> **RECORDS TO USE**:

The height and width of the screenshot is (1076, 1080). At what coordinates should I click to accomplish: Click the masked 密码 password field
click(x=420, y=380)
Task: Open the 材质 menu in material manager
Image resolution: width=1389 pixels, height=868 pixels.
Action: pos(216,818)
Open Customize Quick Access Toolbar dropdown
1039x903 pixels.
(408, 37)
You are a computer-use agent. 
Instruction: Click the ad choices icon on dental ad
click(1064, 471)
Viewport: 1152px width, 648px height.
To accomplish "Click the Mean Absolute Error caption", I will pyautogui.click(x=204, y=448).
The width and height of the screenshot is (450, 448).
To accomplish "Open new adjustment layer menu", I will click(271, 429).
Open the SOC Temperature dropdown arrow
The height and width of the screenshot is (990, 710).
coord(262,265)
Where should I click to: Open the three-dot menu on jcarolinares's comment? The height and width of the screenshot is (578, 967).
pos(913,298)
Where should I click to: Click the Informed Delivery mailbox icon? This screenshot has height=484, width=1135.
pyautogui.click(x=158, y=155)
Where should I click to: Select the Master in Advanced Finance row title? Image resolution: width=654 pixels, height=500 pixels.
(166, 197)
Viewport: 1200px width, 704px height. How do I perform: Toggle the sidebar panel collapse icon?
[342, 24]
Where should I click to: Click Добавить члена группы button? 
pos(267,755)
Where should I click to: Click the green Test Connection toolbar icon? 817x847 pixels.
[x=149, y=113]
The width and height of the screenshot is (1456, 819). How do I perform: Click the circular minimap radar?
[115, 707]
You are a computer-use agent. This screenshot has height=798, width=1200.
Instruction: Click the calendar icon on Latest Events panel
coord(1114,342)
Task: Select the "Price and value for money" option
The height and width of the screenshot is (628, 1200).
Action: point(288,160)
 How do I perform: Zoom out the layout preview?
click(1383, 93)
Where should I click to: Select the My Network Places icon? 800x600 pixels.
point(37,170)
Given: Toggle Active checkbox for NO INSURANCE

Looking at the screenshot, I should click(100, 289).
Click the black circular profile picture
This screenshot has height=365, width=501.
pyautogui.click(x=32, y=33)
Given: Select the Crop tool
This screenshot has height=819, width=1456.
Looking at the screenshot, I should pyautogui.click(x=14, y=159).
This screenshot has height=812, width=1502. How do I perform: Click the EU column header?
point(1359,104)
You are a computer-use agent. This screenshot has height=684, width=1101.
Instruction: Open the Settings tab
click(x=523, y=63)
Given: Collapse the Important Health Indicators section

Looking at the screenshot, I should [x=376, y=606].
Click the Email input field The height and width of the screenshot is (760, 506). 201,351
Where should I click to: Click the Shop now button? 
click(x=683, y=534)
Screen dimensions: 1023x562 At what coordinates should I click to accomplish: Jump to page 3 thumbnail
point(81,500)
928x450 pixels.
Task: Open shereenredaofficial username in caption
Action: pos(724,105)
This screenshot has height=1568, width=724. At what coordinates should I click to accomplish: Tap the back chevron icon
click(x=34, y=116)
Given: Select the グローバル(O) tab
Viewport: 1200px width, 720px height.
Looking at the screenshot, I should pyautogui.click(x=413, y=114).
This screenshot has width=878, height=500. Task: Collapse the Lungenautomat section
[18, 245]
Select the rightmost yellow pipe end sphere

> **PROBLEM**: Present every line of the rows above as a Markdown table with the columns Number and Text, numbering the lines in order and skipping blank ones.

> **EXERCISE RESULT**:
| Number | Text |
|---|---|
| 1 | The height and width of the screenshot is (1076, 1080). At what coordinates should I click to accomplish: Click the masked 密码 password field |
| 2 | click(x=420, y=380) |
| 3 | Task: Open the 材质 menu in material manager |
| 4 | Image resolution: width=1389 pixels, height=868 pixels. |
| 5 | Action: pos(216,818) |
| 6 | Open Customize Quick Access Toolbar dropdown |
| 7 | 1039x903 pixels. |
| 8 | (408, 37) |
| 9 | You are a computer-use agent.  |
| 10 | Instruction: Click the ad choices icon on dental ad |
| 11 | click(1064, 471) |
| 12 | Viewport: 1152px width, 648px height. |
| 13 | To accomplish "Click the Mean Absolute Error caption", I will pyautogui.click(x=204, y=448). |
| 14 | The width and height of the screenshot is (450, 448). |
| 15 | To accomplish "Open new adjustment layer menu", I will click(271, 429). |
| 16 | Open the SOC Temperature dropdown arrow |
| 17 | The height and width of the screenshot is (990, 710). |
| 18 | coord(262,265) |
| 19 | Where should I click to: Open the three-dot menu on jcarolinares's comment? The height and width of the screenshot is (578, 967). |
| 20 | pos(913,298) |
| 21 | Where should I click to: Click the Informed Delivery mailbox icon? This screenshot has height=484, width=1135. |
| 22 | pyautogui.click(x=158, y=155) |
| 23 | Where should I click to: Select the Master in Advanced Finance row title? Image resolution: width=654 pixels, height=500 pixels. |
| 24 | (166, 197) |
| 25 | Viewport: 1200px width, 704px height. How do I perform: Toggle the sidebar panel collapse icon? |
| 26 | [342, 24] |
| 27 | Where should I click to: Click Добавить члена группы button?  |
| 28 | pos(267,755) |
| 29 | Where should I click to: Click the green Test Connection toolbar icon? 817x847 pixels. |
| 30 | [x=149, y=113] |
| 31 | The width and height of the screenshot is (1456, 819). How do I perform: Click the circular minimap radar? |
| 32 | [115, 707] |
| 33 | You are a computer-use agent. This screenshot has height=798, width=1200. |
| 34 | Instruction: Click the calendar icon on Latest Events panel |
| 35 | coord(1114,342) |
| 36 | Task: Select the "Price and value for money" option |
| 37 | The height and width of the screenshot is (628, 1200). |
| 38 | Action: point(288,160) |
| 39 |  How do I perform: Zoom out the layout preview? |
| 40 | click(1383, 93) |
| 41 | Where should I click to: Select the My Network Places icon? 800x600 pixels. |
| 42 | point(37,170) |
| 43 | Given: Toggle Active checkbox for NO INSURANCE |
| 44 | Looking at the screenshot, I should click(100, 289). |
| 45 | Click the black circular profile picture |
| 46 | This screenshot has height=365, width=501. |
| 47 | pyautogui.click(x=32, y=33) |
| 48 | Given: Select the Crop tool |
| 49 | This screenshot has height=819, width=1456. |
| 50 | Looking at the screenshot, I should pyautogui.click(x=14, y=159). |
| 51 | This screenshot has height=812, width=1502. How do I perform: Click the EU column header? |
| 52 | point(1359,104) |
| 53 | You are a computer-use agent. This screenshot has height=684, width=1101. |
| 54 | Instruction: Open the Settings tab |
| 55 | click(x=523, y=63) |
| 56 | Given: Collapse the Important Health Indicators section |
| 57 | Looking at the screenshot, I should [x=376, y=606]. |
| 58 | Click the Email input field The height and width of the screenshot is (760, 506). 201,351 |
| 59 | Where should I click to: Click the Shop now button?  |
| 60 | click(x=683, y=534) |
| 61 | Screen dimensions: 1023x562 At what coordinates should I click to accomplish: Jump to page 3 thumbnail |
| 62 | point(81,500) |
| 63 | 928x450 pixels. |
| 64 | Task: Open shereenredaofficial username in caption |
| 65 | Action: pos(724,105) |
| 66 | This screenshot has height=1568, width=724. At what coordinates should I click to accomplish: Tap the back chevron icon |
| 67 | click(x=34, y=116) |
| 68 | Given: Select the グローバル(O) tab |
| 69 | Viewport: 1200px width, 720px height. |
| 70 | Looking at the screenshot, I should pyautogui.click(x=413, y=114). |
| 71 | This screenshot has width=878, height=500. Task: Collapse the Lungenautomat section |
| 72 | [18, 245] |
| 73 | Select the rightmost yellow pipe end sphere |